Stored records:
'''

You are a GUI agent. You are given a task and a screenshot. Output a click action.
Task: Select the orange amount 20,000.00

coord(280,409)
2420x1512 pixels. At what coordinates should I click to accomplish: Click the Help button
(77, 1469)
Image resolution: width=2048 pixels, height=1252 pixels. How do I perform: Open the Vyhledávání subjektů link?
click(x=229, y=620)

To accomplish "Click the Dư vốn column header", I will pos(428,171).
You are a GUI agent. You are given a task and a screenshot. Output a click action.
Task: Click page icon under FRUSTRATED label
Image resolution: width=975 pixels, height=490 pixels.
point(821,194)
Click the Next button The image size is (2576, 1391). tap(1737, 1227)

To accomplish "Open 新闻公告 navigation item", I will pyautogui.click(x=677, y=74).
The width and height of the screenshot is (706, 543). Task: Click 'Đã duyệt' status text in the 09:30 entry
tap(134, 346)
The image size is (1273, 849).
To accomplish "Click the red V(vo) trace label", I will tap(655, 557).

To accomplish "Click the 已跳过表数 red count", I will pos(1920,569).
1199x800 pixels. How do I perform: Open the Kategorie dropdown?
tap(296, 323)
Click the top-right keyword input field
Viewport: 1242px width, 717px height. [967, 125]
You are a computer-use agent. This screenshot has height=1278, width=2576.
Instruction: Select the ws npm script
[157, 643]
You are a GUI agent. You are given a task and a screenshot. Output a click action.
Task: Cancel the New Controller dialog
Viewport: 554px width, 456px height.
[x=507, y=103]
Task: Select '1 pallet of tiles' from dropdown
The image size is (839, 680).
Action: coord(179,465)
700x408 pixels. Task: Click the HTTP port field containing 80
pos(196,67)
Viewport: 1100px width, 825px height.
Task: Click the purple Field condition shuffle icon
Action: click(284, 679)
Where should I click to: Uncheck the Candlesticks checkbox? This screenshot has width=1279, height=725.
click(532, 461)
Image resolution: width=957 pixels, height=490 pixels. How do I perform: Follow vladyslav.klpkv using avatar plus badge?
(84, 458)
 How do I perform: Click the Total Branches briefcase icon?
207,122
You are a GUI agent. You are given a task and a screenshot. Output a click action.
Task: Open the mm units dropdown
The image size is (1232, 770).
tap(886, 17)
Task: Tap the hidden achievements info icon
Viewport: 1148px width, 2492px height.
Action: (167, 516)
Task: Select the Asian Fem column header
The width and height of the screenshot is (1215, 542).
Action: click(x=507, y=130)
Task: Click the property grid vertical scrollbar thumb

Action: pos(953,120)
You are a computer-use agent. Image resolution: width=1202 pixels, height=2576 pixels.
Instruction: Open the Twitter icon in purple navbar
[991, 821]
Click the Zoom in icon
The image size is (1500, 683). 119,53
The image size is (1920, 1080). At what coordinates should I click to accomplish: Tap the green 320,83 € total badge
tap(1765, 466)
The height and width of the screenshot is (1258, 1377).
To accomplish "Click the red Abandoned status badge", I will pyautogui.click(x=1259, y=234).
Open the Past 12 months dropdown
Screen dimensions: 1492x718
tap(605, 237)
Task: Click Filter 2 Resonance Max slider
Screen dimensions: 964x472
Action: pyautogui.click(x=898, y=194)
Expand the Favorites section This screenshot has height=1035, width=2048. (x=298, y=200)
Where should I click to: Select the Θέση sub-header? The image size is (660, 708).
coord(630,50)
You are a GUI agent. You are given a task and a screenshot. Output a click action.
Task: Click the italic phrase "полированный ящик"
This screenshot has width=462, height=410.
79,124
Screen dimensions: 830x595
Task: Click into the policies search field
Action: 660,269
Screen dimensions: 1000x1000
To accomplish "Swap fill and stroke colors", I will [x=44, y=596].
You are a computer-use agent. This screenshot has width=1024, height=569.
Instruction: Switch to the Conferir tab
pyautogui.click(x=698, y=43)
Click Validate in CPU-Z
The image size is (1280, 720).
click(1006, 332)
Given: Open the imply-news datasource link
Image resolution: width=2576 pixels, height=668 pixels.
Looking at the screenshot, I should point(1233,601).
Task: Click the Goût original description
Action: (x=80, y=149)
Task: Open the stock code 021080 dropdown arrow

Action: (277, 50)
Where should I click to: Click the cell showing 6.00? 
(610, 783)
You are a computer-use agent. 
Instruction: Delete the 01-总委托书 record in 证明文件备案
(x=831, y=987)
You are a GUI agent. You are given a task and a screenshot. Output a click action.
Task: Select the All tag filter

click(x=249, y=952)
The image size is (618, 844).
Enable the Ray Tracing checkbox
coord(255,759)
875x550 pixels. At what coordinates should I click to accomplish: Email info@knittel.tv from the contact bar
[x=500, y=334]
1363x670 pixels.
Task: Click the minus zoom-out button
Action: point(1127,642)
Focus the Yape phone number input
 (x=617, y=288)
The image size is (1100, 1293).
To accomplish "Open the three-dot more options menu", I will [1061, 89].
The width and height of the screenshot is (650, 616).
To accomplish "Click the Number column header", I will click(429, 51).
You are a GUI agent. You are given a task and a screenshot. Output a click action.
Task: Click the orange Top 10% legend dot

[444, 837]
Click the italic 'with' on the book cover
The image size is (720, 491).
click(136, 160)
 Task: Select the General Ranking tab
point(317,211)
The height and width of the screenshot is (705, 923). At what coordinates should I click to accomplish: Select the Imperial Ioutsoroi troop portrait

'''

Render the items as a Markdown table with the columns Row and Line, numbering each row and leaving out blank lines. Begin at the line containing "Task: Tap the hidden achievements info icon" and stop after the line containing "will [x=44, y=596].".

## WRITTEN SOLUTION:
| Row | Line |
|---|---|
| 1 | Task: Tap the hidden achievements info icon |
| 2 | Viewport: 1148px width, 2492px height. |
| 3 | Action: (167, 516) |
| 4 | Task: Select the Asian Fem column header |
| 5 | The width and height of the screenshot is (1215, 542). |
| 6 | Action: click(x=507, y=130) |
| 7 | Task: Click the property grid vertical scrollbar thumb |
| 8 | Action: pos(953,120) |
| 9 | You are a computer-use agent. Image resolution: width=1202 pixels, height=2576 pixels. |
| 10 | Instruction: Open the Twitter icon in purple navbar |
| 11 | [991, 821] |
| 12 | Click the Zoom in icon |
| 13 | The image size is (1500, 683). 119,53 |
| 14 | The image size is (1920, 1080). At what coordinates should I click to accomplish: Tap the green 320,83 € total badge |
| 15 | tap(1765, 466) |
| 16 | The height and width of the screenshot is (1258, 1377). |
| 17 | To accomplish "Click the red Abandoned status badge", I will pyautogui.click(x=1259, y=234). |
| 18 | Open the Past 12 months dropdown |
| 19 | Screen dimensions: 1492x718 |
| 20 | tap(605, 237) |
| 21 | Task: Click Filter 2 Resonance Max slider |
| 22 | Screen dimensions: 964x472 |
| 23 | Action: pyautogui.click(x=898, y=194) |
| 24 | Expand the Favorites section This screenshot has height=1035, width=2048. (x=298, y=200) |
| 25 | Where should I click to: Select the Θέση sub-header? The image size is (660, 708). |
| 26 | coord(630,50) |
| 27 | You are a GUI agent. You are given a task and a screenshot. Output a click action. |
| 28 | Task: Click the italic phrase "полированный ящик" |
| 29 | This screenshot has width=462, height=410. |
| 30 | 79,124 |
| 31 | Screen dimensions: 830x595 |
| 32 | Task: Click into the policies search field |
| 33 | Action: 660,269 |
| 34 | Screen dimensions: 1000x1000 |
| 35 | To accomplish "Swap fill and stroke colors", I will [x=44, y=596]. |